Anders als etwa Sensoren für Geschwindigkeitskontrollen hat der kleine LiDAR-Scanner im iPhone 12 Pro aber nur eine Reichweite von etwa fünf Metern. Innerhalb dieses Nahbereichs lässt sich drinnen und draußen reflektiertes Licht erfassen. iOS 14 und der Chip A14 Bionic verarbeiten dann die gesammelten Daten und errechnen ein räumliches Bild der Umgebung.

Zusammenfassung

  • Die Modelle iPhone 12 Pro und iPhone 12 Pro Max haben einen neuen LiDAR-Scanner in der Dreifach-Kamera verbaut.
  • Die Abkürzung steht für "Light Detection and Range". Vereinfacht gesagt wird mit LiDAR die Dauer gemessen, die Licht bis zu einem Objekt und wieder zurück braucht.
  • Die Technik gibt es bereits seit den 1960er-Jahren.

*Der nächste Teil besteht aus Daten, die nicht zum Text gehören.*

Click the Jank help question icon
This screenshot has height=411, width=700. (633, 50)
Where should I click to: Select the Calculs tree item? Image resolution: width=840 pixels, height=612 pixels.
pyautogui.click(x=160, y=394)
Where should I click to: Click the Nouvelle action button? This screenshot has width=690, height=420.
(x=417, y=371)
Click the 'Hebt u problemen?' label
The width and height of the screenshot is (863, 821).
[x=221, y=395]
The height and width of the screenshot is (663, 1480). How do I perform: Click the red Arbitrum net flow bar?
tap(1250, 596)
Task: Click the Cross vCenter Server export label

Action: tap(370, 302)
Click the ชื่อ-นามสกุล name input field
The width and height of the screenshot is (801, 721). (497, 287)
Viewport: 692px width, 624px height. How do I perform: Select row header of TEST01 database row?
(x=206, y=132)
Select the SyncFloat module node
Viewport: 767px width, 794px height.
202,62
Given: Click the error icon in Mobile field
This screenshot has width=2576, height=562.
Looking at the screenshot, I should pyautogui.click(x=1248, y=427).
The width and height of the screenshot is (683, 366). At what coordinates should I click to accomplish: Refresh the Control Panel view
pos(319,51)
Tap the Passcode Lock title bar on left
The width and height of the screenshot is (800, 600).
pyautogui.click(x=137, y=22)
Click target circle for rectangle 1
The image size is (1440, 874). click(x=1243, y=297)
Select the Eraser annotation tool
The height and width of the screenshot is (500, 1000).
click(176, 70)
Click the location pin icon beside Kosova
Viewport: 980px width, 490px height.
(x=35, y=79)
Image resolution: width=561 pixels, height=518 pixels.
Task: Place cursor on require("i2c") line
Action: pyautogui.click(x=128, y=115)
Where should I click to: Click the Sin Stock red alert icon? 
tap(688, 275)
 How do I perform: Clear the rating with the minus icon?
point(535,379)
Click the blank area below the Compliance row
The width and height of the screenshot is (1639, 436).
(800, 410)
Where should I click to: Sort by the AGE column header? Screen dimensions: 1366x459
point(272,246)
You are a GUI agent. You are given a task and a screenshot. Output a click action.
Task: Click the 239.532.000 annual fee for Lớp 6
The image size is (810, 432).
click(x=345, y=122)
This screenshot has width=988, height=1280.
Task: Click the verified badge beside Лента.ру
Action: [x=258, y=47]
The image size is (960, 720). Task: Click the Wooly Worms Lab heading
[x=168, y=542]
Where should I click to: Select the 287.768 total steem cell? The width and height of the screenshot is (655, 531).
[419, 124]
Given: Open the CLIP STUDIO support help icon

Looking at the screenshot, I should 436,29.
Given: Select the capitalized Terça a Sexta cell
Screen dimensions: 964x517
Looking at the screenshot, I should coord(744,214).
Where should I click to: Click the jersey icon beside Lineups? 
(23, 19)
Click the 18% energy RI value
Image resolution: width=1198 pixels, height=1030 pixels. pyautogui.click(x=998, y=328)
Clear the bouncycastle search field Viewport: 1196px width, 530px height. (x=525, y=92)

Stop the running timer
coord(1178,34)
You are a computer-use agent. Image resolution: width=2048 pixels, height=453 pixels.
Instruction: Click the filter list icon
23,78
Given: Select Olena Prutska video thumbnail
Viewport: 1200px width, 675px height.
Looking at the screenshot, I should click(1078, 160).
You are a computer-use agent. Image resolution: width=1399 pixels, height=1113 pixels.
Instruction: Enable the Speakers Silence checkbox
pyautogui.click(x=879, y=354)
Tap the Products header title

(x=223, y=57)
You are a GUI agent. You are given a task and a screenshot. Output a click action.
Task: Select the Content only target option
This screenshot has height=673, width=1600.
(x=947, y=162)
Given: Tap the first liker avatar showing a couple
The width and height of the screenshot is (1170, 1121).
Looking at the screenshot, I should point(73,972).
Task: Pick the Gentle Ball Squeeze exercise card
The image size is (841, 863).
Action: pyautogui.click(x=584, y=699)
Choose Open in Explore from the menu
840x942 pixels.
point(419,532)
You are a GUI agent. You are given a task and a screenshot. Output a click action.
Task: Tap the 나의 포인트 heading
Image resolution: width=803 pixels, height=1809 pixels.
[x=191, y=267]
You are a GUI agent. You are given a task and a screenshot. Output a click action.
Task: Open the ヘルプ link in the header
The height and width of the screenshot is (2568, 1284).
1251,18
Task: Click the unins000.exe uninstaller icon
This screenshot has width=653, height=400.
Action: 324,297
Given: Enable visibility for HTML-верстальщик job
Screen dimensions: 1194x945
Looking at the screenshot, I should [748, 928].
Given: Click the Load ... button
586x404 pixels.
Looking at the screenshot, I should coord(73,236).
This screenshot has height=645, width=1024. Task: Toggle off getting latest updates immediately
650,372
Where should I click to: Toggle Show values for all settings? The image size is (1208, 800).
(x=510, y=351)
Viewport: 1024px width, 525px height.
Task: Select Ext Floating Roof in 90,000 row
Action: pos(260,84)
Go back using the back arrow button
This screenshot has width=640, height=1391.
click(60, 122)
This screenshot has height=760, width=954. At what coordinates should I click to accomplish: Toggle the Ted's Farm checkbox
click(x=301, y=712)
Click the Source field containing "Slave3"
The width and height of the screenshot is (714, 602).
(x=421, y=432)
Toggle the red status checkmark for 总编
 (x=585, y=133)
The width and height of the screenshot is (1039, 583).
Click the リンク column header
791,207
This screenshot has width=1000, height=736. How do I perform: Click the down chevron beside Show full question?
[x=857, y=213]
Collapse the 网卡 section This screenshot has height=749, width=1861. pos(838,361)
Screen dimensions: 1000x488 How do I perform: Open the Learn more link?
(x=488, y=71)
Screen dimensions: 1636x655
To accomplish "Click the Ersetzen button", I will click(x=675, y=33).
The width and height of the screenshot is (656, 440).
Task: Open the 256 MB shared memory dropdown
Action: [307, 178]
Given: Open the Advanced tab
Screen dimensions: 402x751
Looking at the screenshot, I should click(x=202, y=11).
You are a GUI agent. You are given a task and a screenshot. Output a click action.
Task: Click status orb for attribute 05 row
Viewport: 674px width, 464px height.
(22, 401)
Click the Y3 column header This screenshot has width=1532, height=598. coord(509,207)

Sie kam unter anderem bei der Apollo-15-Mission im Jahr 1971 zum Einsatz.
  • Seit kurzem sind die Scanner klein genug, um sie in mobile Geräte einzubauen.
  • Apple hat bereits im iPad Pro (2020) einen LiDAR-Sensor verbaut. Der LiDAR-Scanner sendet eigentlich unsichtbare Laserstrahlen aus, um Abstände zu messen.
  • Die Technik ermöglicht beim iPhone 12 Pro und Pro Max bessere AR-Anwendungen, Porträtfotos im Nachtmodus und einen schnelleren Autofokus.